Seeming pleased with my answer, he relaxed some. “A nasty accident, I’m afraid,” he answered. “The road will be closed for a while. You might want to find a side road to get around it.”

“Thank you,” I said, trying to picture the surrounding roads and where they led. I took the same way so many times that I wasn’t as familiar with different routes, but I’d lived there my whole life, so I knew a few back roads. “Have a good night.”

“You too,” he said.

I backed up and turned the car around before driving away—slowly at first as I decided where to go. My neighborhood was kind of in the middle of everything, but it was sectioned off in a way.

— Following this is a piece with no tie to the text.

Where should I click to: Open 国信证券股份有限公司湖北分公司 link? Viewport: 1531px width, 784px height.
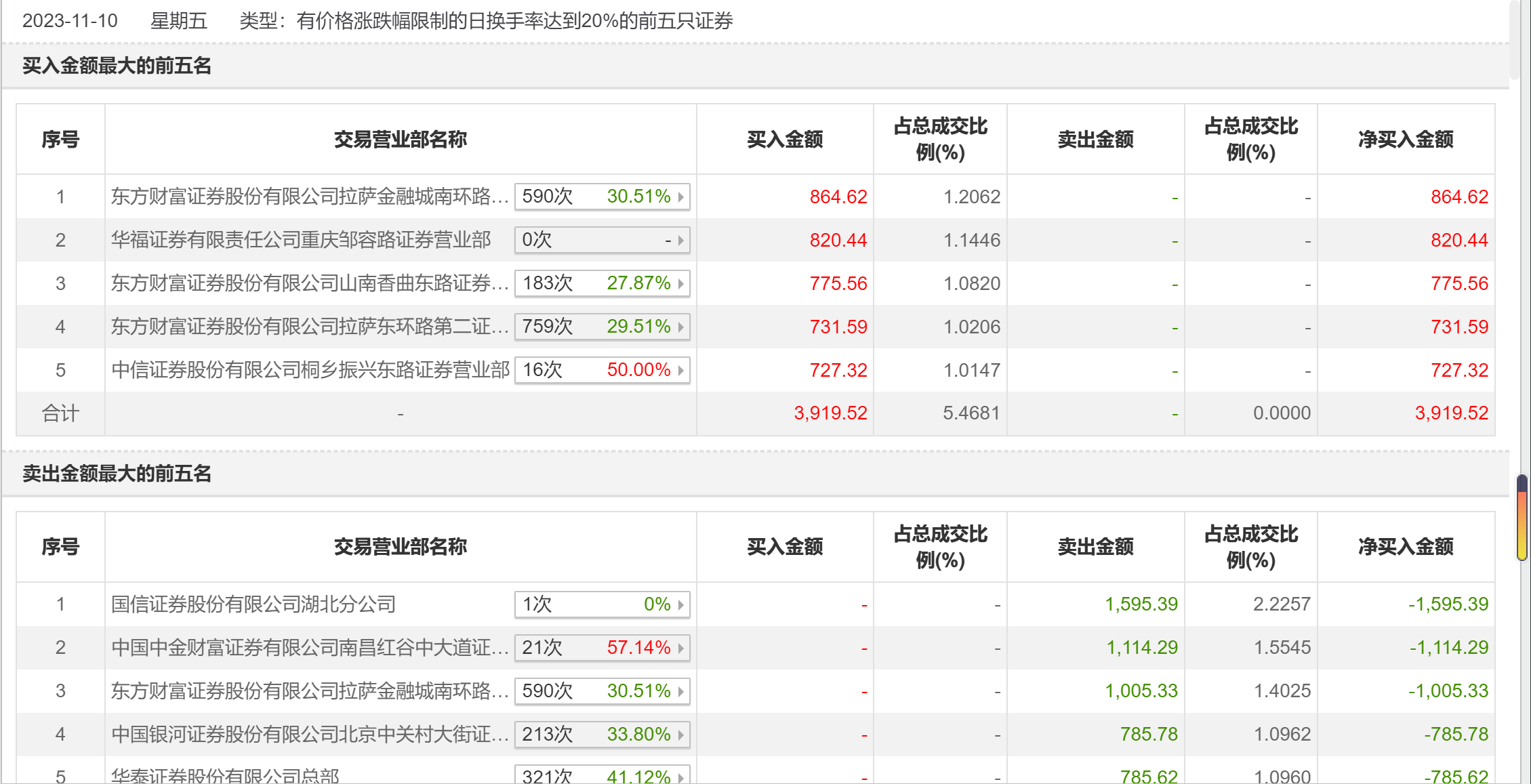(253, 604)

Several roads could lead to it, though.

I wracked my brain, trying to remember the times I’d gone the back way home. There were some roads that would take longer, so I mentally drove them in my head, choosing the quickest one.

Boulder Street would work, and I could get to it once I passed the railroad tracks, so I headed that way. The tracks—and the three way stop following it—was only like seven minutes away, so it wouldn’t delay me too much.

Since it felt so great outside, I kept my window rolled down, and the breeze ruffled the short strands of my light brown hair.

Chris popped into my head. More so, the lack of talking to him. I’d called him earlier that day and got his voicemail. He then sent me a text, saying he was busy and couldn’t talk.

I understood being busy, but it felt like he wasn’t even trying to make time for me anymore. Just like I’d feared on the day he’d left, the distance between us was not only physical.